Render the lines starting with the one that contains "Select the Backup" and going on through the one that contains "Action: [396, 119]", both included, as a JSON list of strings with one string per line and blank lines left out.

===== Input for this task

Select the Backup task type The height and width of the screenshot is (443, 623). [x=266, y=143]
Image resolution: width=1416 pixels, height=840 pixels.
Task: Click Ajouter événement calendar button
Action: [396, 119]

==========
===== Input for this task

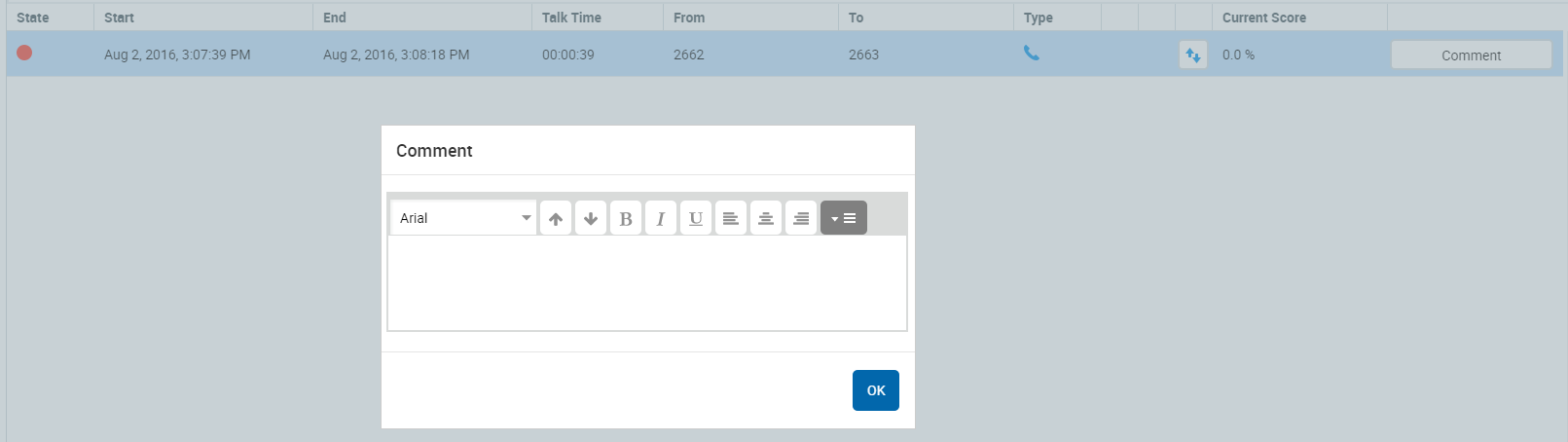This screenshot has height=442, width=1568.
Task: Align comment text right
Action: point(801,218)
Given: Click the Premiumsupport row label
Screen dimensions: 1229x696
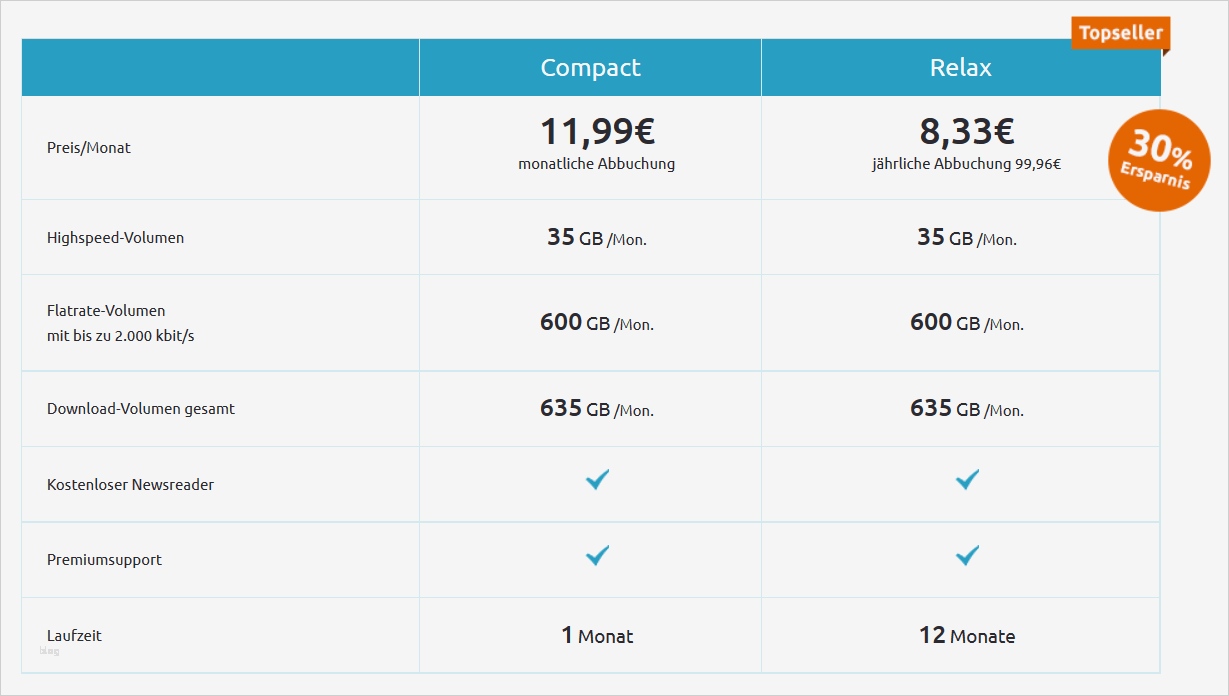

==========

Result for this exercise
[
  "Select the Backup task type The height and width of the screenshot is (443, 623). [x=266, y=143]",
  "Image resolution: width=1416 pixels, height=840 pixels.",
  "Task: Click Ajouter événement calendar button",
  "Action: [396, 119]"
]